━━━━━ Extrait fourni

Pendant plusieurs décennies, le legs démocratique du CNR a survécu, dans des formes juridiques multiples. Et dans leur fonctionnement, bien des journaux ont gardé des types de fonctionnement attestant qu’ils étaient des produits hybrides : des produits, certes marchands, devant trouver leur équilibre financier, mais aussi des instruments de la démocratie, garantissant le droit à l’information des citoyens.

L’ère Drahi sonne donc la fin de cette époque. C’est en quelque sorte pour la presse la fin d’un long déclin. Avec l’irruption du roi du câble dans le secteur de la presse, il est maintenant établi que la presse n’est plus qu’un produit marchand, qui s’achète et se vend, dans de pures logiques commerciales ou d’influence. C’est le retour à l’époque d’avant le CNR : le retour à la presse de l’avant-guerre, celle du Temps, le journal du Comité des forges, avec lequel Hubert Beuve-Méry, le fondateur du Monde, voulait rompre à la fin de la guerre, au motif qu’il avait été trop près des puissances d’argent (en même temps que du Quay d’Orsay !), trop emblématique de ce qu’il qualifiait « la presse d’industrie ». La presse de connivence…

Mon confrère Antoine Perraud vient d’ailleurs de faire une trouvaille. Il a déniché dans les archives de l’Institut national de l’audiovisuel (INA) une vidéo d’Hubert Beuve-Méry, le fondateur du Monde, qui permet de mieux comprendre l’ambition originelle de ce journal, qui rejoint celle du CNR.

Hubert Beuve-Méry (1902-1989), interrogé en 1985, revient sur la création du “Monde”

Au cours de cet entretien, Hubert Beuve-Méry répond à l’interpellation d’un journaliste :

« Quand vous avez créé ce journal en 1944, qu’avez-vous voulu faire ? » lui demande celui qui l'interroge.

— Avant tout un journal indépendant, qui ne doive rien à personne, ni à l’État, ni aux puissances d’argent, ni aux puissances constituées, que ce soient des Églises, des syndicats. Un journal qui puisse vraiment n’avoir aucune espèce de fil à la patte », répond Hubert Beuve-Méry.

Tout est dit ! C'est cette ambition, au cœur du projet de refondation de la République à la fin de l'Occupation, qui a été progressivement abîmée par des coups de boutoir successifs de ces « puissances d'argent ». Désormais, une bonne partie de la presse s'est retrouvée enlacée par ce « fil à la patte » avec lequel voulait précisément rompre Hubert Beuve-Méry.

━━━━━━━━━━

Consignes des exercices:
a) D'après le passage sur la presse et l'héritage du CNR, pourquoi Hubert Beuve-Méry voulait-il rompre avec le journal Le Temps à la fin de la guerre ? Répondez en une à trois phrases.
b) Poursuivez, s'il vous plaît, le passage sur la presse et l'héritage du CNR après sa dernière phrase.

━━━━━ Données fournies

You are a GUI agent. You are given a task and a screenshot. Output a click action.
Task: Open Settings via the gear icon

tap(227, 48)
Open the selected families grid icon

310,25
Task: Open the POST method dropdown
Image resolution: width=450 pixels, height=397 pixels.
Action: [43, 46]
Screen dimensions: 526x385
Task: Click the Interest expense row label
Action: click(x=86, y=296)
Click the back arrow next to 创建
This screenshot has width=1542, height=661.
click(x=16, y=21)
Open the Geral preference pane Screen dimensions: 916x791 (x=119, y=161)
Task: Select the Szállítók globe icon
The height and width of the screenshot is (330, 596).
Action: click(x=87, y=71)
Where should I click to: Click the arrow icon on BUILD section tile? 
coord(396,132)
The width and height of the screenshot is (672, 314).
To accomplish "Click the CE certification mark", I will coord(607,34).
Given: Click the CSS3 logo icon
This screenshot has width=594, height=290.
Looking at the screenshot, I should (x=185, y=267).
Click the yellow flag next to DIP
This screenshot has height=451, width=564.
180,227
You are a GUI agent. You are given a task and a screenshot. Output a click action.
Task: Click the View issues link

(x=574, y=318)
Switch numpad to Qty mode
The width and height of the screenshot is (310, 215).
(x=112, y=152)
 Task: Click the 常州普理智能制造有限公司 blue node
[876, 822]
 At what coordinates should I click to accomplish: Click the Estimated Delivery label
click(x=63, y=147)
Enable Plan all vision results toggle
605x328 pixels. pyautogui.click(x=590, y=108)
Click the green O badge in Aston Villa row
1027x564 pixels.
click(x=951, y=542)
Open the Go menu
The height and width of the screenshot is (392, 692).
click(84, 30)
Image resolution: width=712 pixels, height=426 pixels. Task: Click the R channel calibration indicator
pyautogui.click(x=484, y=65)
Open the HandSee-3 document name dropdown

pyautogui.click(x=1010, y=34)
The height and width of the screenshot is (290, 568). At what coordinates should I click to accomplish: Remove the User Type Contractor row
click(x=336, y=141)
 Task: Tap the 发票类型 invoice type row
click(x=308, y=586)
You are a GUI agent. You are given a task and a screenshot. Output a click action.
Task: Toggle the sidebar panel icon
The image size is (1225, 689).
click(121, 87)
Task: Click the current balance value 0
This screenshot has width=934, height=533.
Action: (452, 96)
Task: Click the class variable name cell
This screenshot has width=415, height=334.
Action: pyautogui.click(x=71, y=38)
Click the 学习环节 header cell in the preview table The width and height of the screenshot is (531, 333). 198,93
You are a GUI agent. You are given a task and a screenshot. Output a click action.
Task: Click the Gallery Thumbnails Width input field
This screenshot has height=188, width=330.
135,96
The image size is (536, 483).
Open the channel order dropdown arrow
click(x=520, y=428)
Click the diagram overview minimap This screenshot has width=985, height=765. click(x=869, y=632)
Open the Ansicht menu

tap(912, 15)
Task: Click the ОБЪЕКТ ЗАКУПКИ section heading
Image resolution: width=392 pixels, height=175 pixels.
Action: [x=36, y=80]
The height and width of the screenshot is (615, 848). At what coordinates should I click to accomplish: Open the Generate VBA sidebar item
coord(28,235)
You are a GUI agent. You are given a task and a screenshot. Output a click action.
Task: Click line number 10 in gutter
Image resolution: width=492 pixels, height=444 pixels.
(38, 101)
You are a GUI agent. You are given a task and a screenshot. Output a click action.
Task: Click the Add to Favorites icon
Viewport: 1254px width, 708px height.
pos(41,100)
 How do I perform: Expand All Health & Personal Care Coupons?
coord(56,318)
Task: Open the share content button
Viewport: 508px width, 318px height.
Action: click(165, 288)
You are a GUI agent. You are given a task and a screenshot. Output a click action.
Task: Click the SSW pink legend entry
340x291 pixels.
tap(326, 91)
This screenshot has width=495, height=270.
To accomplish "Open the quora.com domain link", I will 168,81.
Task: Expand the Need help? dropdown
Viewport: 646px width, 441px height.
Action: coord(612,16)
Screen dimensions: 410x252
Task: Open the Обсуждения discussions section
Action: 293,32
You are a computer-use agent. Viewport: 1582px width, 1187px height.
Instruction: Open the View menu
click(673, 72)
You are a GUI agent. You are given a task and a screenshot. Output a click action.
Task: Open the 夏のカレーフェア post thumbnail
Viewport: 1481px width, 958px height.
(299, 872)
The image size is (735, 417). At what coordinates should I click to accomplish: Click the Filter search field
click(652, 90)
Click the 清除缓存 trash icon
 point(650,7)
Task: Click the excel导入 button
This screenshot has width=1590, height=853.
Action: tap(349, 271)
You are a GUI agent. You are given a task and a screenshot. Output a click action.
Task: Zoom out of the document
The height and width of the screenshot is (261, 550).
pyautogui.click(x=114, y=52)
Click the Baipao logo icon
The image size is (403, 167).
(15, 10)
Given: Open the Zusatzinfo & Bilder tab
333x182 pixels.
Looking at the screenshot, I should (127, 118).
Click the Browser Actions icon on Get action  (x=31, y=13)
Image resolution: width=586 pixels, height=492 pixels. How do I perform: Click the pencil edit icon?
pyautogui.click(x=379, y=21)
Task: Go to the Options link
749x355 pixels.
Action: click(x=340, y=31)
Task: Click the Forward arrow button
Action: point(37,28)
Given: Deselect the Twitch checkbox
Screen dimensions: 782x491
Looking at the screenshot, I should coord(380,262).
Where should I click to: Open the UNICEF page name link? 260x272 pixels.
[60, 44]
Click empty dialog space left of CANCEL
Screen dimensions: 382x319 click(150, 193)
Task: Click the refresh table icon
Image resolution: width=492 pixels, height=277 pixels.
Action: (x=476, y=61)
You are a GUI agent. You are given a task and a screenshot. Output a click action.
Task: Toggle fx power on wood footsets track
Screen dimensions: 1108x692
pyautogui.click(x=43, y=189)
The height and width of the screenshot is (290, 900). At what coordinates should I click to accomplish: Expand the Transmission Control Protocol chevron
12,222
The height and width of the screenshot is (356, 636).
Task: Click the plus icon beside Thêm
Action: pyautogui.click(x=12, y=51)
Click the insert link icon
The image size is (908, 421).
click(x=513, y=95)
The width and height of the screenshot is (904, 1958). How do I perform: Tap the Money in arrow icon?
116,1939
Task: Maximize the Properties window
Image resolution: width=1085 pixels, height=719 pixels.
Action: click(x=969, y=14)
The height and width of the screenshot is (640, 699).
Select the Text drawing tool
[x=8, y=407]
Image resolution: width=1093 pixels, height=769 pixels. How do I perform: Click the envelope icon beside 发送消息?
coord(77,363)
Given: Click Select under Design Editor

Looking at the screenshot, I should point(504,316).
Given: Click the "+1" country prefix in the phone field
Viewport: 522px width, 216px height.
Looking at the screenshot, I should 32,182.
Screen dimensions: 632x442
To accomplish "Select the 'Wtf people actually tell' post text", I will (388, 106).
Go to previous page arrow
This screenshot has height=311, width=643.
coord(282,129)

━━━━━━━━━━

Corrigé des exercices:
a) Hubert Beuve-Méry voulait rompre avec Le Temps parce que ce journal avait été trop près des puissances d'argent. Il le jugeait aussi trop emblématique de ce qu'il qualifiait de « presse d'industrie ».

b)
Signe des temps et de ce naufrage que connaît la presse française, Altice, qui est la holding de tête du groupe de Patrick Drahi, multiplie donc ses emplettes dans la presse française et enrôle dans le même mouvement Michel Combes comme président de son conseil d’administration et directeur des opérations du groupe. Lequel Michel Combes vient de quitter la direction du groupe Alcatel-Lucent avec un scandaleux pactole de 14 millions d’euros. Autant dire que les directeurs des publications des titres du groupe y regarderont peut-être à deux fois désormais avant de faire des éditoriaux vengeurs contre les abus des patrons du CAC 40, quand ils se couvriront d’or, comme ils en ont la détestable habitude, sous forme de stock-options, golden hellos, golden parachutes ou autres rémunérations variables…

Si les achats en cascade de Patrick Drahi retiennent l’attention, c’est, donc, parce qu'ils sont l’achèvement d’une opération main basse sur la presse et sur l’information qui a connu d’autres épisodes, tout aussi graves. C’est, en bref, l’une des dernières pièces du puzzle qui se met en place et qui montre de la presse française est l’image de ce qu’elle est lentement devenue : une presse totalement sous le contrôle des puissances d’argent, de plus en plus prisonnière des logiques d’influence.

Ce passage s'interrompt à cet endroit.